===== Data supplied

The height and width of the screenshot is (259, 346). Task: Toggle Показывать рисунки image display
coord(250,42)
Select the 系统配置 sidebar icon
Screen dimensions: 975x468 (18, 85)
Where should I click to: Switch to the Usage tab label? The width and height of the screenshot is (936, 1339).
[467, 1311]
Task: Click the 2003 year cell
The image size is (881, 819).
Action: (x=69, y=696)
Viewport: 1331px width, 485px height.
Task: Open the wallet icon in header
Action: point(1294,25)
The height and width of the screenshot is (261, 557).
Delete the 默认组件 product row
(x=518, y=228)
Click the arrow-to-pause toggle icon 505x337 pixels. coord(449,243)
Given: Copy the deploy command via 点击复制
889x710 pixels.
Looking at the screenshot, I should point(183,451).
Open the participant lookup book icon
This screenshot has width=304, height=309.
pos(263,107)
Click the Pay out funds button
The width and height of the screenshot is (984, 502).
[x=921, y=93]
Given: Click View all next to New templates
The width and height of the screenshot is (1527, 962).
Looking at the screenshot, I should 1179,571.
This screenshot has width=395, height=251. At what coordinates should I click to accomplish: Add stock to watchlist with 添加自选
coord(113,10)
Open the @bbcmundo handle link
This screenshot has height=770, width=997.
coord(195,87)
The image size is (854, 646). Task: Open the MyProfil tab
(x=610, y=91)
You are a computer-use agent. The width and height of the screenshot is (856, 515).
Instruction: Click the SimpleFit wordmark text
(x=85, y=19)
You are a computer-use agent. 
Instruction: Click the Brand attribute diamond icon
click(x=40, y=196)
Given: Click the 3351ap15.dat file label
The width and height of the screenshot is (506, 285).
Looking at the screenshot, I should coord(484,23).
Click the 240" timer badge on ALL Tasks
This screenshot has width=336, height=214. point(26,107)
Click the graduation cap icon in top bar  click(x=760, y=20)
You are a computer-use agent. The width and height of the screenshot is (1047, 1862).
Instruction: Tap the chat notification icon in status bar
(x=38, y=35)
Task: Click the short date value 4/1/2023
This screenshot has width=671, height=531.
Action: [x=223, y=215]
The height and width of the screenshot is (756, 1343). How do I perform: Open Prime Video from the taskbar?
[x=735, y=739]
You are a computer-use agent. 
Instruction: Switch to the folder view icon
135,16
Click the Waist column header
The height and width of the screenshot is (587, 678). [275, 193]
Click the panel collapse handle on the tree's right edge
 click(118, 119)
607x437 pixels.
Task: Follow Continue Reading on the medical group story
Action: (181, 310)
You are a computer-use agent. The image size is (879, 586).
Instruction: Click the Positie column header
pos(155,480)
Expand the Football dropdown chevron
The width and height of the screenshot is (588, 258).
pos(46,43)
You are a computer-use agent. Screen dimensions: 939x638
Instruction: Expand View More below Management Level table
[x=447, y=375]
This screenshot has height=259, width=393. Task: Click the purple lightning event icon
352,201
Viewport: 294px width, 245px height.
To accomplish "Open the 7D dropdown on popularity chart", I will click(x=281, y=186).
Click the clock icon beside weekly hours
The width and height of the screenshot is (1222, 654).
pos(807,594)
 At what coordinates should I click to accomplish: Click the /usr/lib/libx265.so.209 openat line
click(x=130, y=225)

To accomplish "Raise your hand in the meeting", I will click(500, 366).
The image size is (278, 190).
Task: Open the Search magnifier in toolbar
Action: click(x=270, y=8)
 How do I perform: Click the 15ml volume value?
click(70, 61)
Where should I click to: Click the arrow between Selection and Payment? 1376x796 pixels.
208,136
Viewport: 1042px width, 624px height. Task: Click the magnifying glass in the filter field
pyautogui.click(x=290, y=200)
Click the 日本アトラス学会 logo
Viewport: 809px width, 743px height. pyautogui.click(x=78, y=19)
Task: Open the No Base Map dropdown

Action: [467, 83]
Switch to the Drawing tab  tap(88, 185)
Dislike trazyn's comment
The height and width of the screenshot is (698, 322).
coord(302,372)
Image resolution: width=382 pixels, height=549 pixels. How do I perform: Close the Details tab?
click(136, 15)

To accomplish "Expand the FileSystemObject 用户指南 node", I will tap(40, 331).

==========

■ Exercise description ■
Transcribe the lines from the beginning down through the line containing "click(x=40, y=196)", with that final line included.

■ Correct response ■
The height and width of the screenshot is (259, 346). Task: Toggle Показывать рисунки image display
coord(250,42)
Select the 系统配置 sidebar icon
Screen dimensions: 975x468 (18, 85)
Where should I click to: Switch to the Usage tab label? The width and height of the screenshot is (936, 1339).
[467, 1311]
Task: Click the 2003 year cell
The image size is (881, 819).
Action: (x=69, y=696)
Viewport: 1331px width, 485px height.
Task: Open the wallet icon in header
Action: point(1294,25)
The height and width of the screenshot is (261, 557).
Delete the 默认组件 product row
(x=518, y=228)
Click the arrow-to-pause toggle icon 505x337 pixels. coord(449,243)
Given: Copy the deploy command via 点击复制
889x710 pixels.
Looking at the screenshot, I should point(183,451).
Open the participant lookup book icon
This screenshot has width=304, height=309.
pos(263,107)
Click the Pay out funds button
The width and height of the screenshot is (984, 502).
[x=921, y=93]
Given: Click View all next to New templates
The width and height of the screenshot is (1527, 962).
Looking at the screenshot, I should 1179,571.
This screenshot has width=395, height=251. At what coordinates should I click to accomplish: Add stock to watchlist with 添加自选
coord(113,10)
Open the @bbcmundo handle link
This screenshot has height=770, width=997.
coord(195,87)
The image size is (854, 646). Task: Open the MyProfil tab
(x=610, y=91)
You are a computer-use agent. The width and height of the screenshot is (856, 515).
Instruction: Click the SimpleFit wordmark text
(x=85, y=19)
You are a computer-use agent. 
Instruction: Click the Brand attribute diamond icon
click(x=40, y=196)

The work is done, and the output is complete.